TASK DIRECTIONS:
Extract the items below from the line with "The width and height of the screenshot is (427, 256)." to the line with "coord(777,27)", both lines included, and repeat them without any change.

Excerpt from a dataset:
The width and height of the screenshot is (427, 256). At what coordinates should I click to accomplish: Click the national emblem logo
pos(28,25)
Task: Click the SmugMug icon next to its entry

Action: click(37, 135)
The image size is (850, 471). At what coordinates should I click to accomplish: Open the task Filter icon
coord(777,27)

--

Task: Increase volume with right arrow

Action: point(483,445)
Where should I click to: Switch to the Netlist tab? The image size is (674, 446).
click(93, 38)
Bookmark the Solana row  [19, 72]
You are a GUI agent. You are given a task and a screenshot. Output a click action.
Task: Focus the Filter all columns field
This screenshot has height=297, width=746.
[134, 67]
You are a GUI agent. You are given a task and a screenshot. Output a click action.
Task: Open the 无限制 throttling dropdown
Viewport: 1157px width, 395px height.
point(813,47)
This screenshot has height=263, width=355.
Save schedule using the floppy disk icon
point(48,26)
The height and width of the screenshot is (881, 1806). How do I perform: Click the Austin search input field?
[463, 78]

* * *

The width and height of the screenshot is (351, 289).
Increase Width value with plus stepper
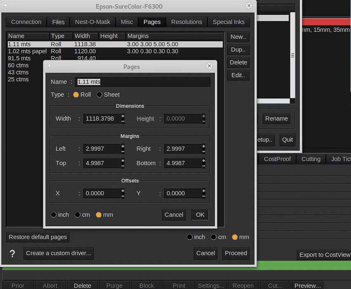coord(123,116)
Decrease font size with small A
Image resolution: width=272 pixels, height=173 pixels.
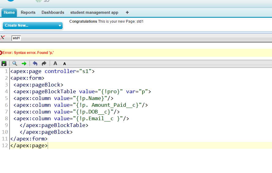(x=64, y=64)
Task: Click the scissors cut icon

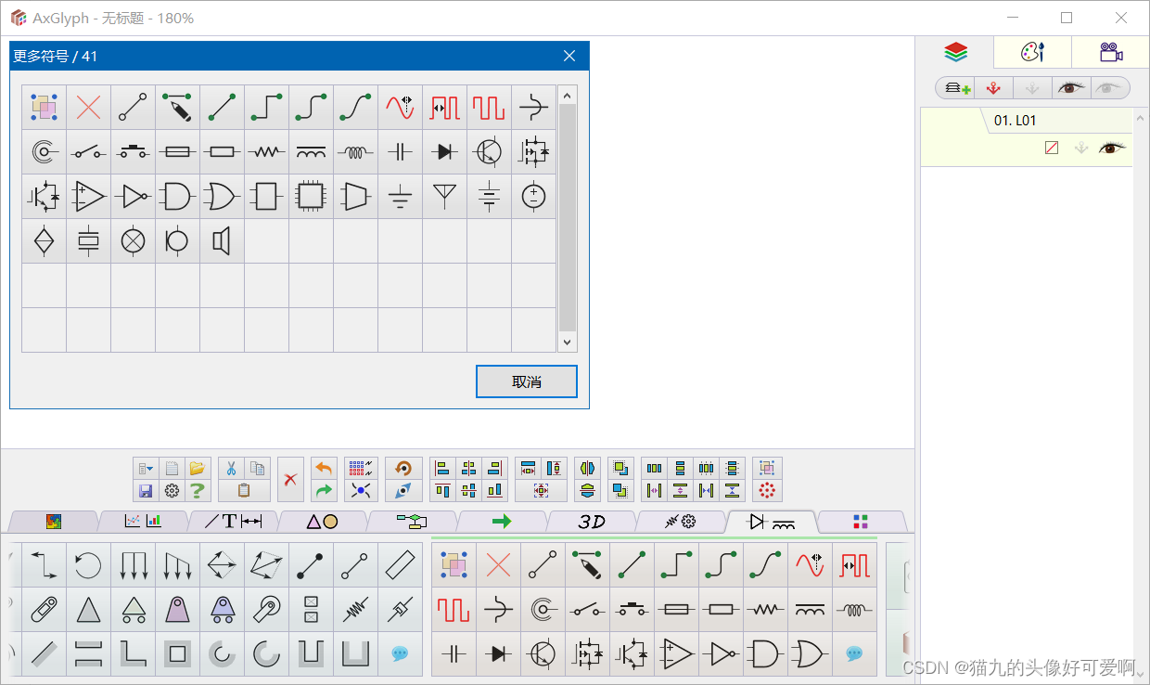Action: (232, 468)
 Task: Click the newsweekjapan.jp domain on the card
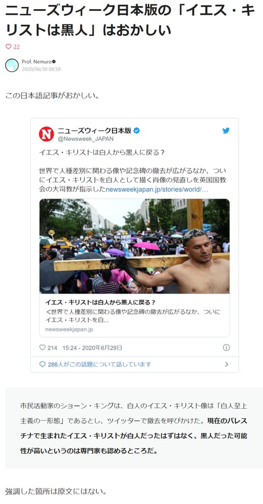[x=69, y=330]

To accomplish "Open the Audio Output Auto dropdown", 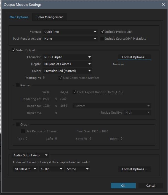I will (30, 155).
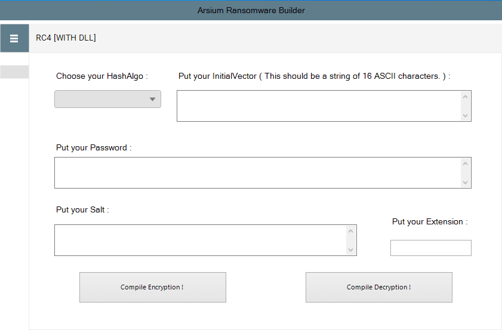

REPLY TO THE EXERCISE:
The width and height of the screenshot is (427, 256). At what coordinates should I click to accomplish: Click the national emblem logo
pos(28,25)
Task: Click the SmugMug icon next to its entry

Action: click(37, 135)
The image size is (850, 471). At what coordinates should I click to accomplish: Open the task Filter icon
coord(777,27)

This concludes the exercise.